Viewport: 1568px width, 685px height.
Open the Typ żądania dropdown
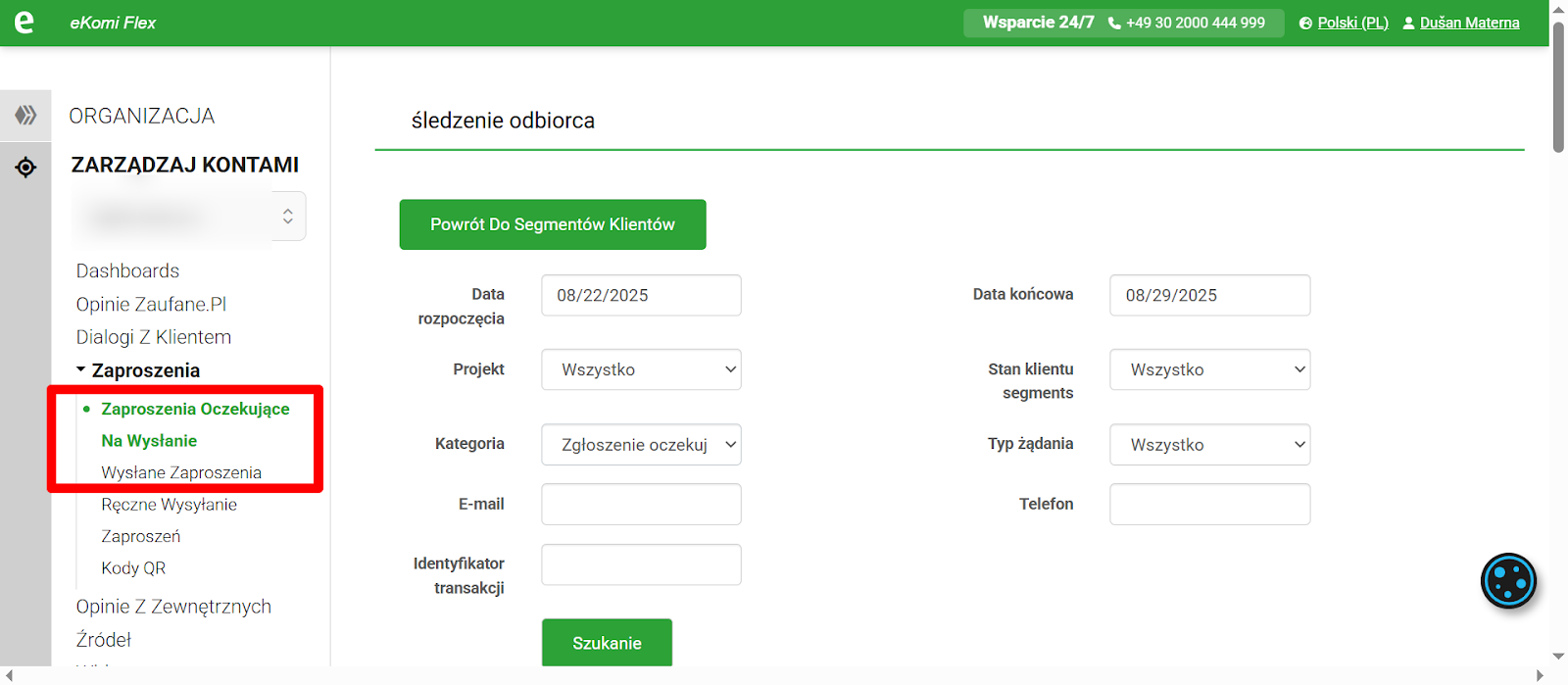tap(1209, 445)
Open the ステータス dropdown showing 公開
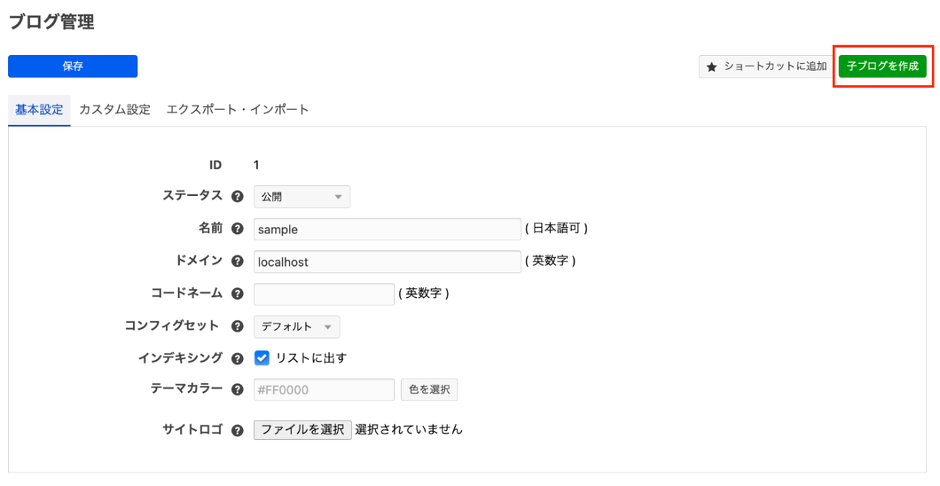Screen dimensions: 940x486 (x=301, y=197)
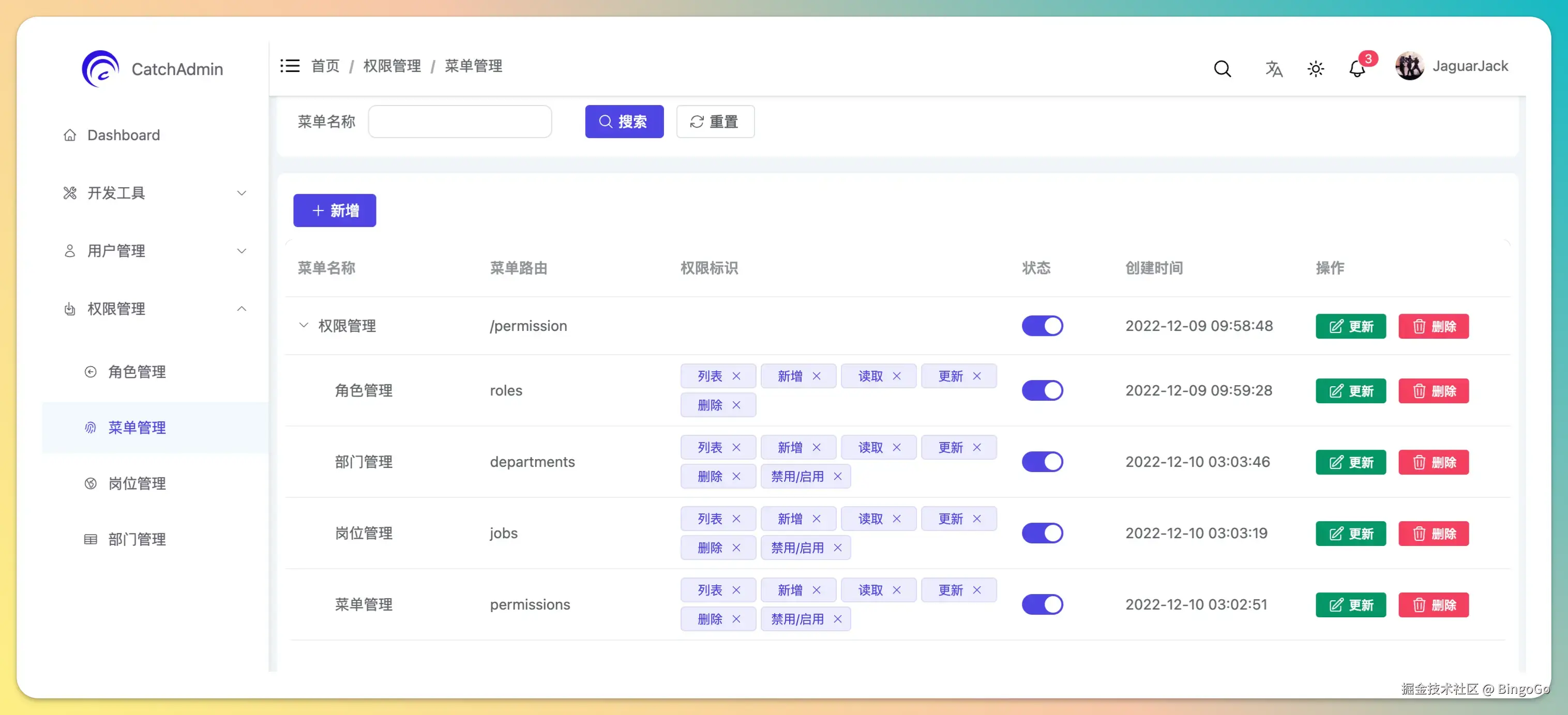Toggle the theme with the sun icon
Viewport: 1568px width, 715px height.
click(x=1316, y=68)
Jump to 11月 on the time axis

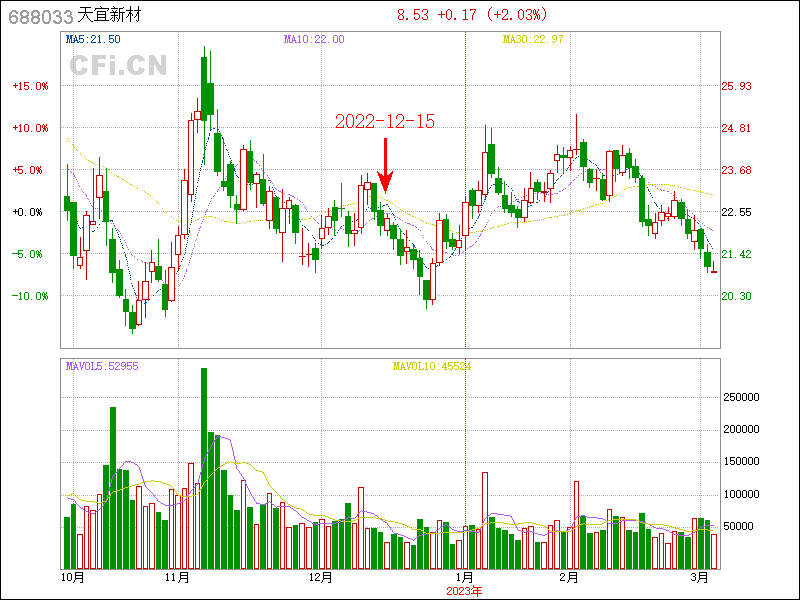click(x=178, y=578)
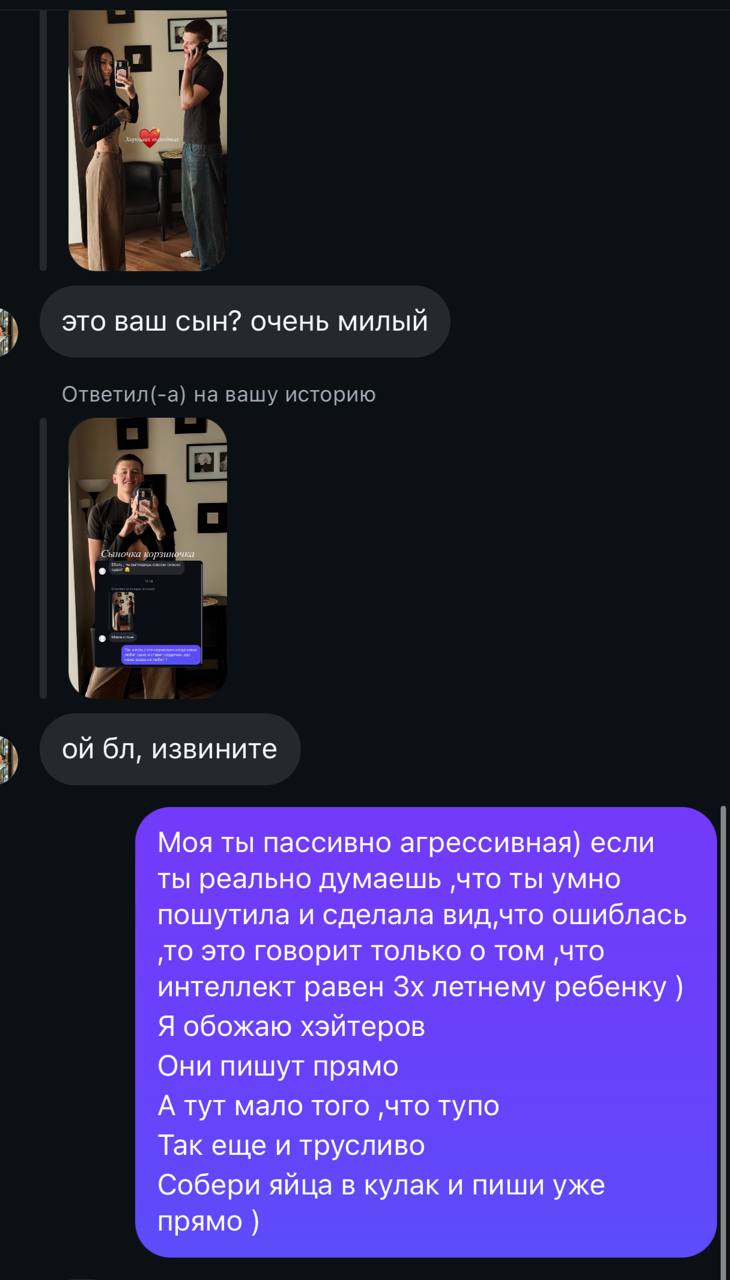This screenshot has width=730, height=1280.
Task: Click the chat scrollbar beside the purple message
Action: pyautogui.click(x=722, y=1030)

◆ ◆ ◆

EXERCISE GOAL >>
Can you recast the stretch from the first of the lines above through the one containing "click(x=1316, y=68)" as a Markdown table with the columns No. and Text, numbering each row and skipping any blank lines? Leave the pictures out of the table.

EXPECTED ANSWER >>
| No. | Text |
|---|---|
| 1 | Viewport: 1568px width, 685px height. |
| 2 | Open the Typ żądania dropdown |
| 3 | tap(1209, 445) |
| 4 | Open the ステータス dropdown showing 公開 |
| 5 | Screen dimensions: 940x486 (x=301, y=197) |
| 6 | Toggle the theme with the sun icon |
| 7 | Viewport: 1568px width, 715px height. |
| 8 | click(x=1316, y=68) |